Great Expectations was the penultimate book Dickens wrote before his death and was first published as a serial in All The Year Round, from December 1860-1861. It is a typical piece of Victorian literature covering concerns of society at the time, such as the British class system, criminality and identity. The novel is set in two locations, Kent and London, in the early to mid-19th century.
Dickens was known for his knack of creating memorable characters with both obnoxious and resonating qualities. The characterisation is the strongest element of Great Expectations and one of the reasons why it is still so popular today.
Pip, the main character of Great Expectations, is relatable to every reader at some level, most likely for his struggle with his identity. Pip dreams of becoming a gentleman and ridding himself of his working class origins. He doesn’t find an issue with his identity until he visits Miss Havisham at Satis House and lays eyes upon her adopted daughter, Estella.
It is after this meeting that Pip sets out to fulfil his expectations, after a secret benefactor grants his wish, but it is on this journey to become a gentleman that he realises this desire takes him backwards rather than forwards. He may have become a gentleman, but good fortune and gentility doesn’t bring him the happiness he hoped for. In the midst of living life as a gentleman, running up debts, Pip discovers his benefactor isn’t Miss Havisham, who he suspected, but the convict Magwitch. His expectations come crashing down and he realises his good-natured but coarse father figure of a brother-in-law, Joe Gargery, is more of a gentleman than any of the wealthy men he has met.
Another strong character in Great Expectations is the wealthy but lonely spinster Miss Havisham, who never takes off her wedding dress. She is one of my favourite characters of all time. Despite her cruel and controlling ways, using her adopted daughter Estella to seek revenge on all men, including the lovable Pip, you can’t help but hope for a happy ending for Miss Havisham.

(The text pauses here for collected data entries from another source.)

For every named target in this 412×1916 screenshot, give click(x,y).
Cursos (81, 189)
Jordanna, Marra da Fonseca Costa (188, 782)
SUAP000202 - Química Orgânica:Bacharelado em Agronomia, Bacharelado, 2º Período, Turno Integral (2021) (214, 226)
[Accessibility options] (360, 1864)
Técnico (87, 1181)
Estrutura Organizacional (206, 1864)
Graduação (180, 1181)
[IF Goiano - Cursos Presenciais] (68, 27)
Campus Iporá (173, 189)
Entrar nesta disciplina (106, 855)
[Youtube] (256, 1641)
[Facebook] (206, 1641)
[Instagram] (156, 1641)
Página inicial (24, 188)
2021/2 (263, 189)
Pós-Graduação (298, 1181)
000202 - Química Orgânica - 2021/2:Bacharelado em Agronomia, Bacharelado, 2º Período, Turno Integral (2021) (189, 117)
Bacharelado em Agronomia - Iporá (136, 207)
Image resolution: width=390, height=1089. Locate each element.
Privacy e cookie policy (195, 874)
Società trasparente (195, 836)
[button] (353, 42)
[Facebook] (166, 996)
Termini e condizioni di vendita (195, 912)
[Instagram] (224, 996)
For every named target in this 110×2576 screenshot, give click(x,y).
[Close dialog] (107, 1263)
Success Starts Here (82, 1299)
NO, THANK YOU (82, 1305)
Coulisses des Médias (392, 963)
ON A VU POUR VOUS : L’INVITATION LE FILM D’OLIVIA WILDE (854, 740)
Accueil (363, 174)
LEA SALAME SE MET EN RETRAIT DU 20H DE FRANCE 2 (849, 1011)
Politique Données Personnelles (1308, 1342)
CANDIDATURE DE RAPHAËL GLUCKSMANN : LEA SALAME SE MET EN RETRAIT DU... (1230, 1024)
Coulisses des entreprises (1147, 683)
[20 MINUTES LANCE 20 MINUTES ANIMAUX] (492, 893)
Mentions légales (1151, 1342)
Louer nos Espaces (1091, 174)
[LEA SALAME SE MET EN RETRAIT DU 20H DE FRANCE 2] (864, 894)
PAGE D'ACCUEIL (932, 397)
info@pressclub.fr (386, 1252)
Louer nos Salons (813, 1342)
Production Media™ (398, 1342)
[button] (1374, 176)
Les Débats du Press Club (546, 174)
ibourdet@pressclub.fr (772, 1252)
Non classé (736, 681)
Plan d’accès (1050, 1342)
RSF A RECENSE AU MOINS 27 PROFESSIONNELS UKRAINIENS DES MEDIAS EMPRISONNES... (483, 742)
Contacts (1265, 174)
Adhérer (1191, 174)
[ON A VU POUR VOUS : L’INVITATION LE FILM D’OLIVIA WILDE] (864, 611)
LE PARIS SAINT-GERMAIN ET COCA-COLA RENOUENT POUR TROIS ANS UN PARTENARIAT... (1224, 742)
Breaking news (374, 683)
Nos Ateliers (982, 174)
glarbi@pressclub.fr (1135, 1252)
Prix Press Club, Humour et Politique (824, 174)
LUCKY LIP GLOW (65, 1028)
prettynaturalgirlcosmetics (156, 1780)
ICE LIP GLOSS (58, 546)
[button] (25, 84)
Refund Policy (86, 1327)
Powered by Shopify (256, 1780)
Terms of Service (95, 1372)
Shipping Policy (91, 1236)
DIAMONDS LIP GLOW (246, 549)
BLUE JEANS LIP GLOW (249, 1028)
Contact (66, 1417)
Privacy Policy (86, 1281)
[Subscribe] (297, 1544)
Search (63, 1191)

I think the reason why Great Expectations works so well as a novel that can still be read today is its ability to fuse together the serious with the comic. It isn’t a heavy read, and also provides a moral at the end – gentlemanliness is not dependent on your class status but your inner worth. It’s a story that focuses on the importance of morality, family and good deeds rather than material desires. With some of the novel’s concerns still as relevant today as they were in the Victorian period, Great Expectations truly is a timeless piece of literature.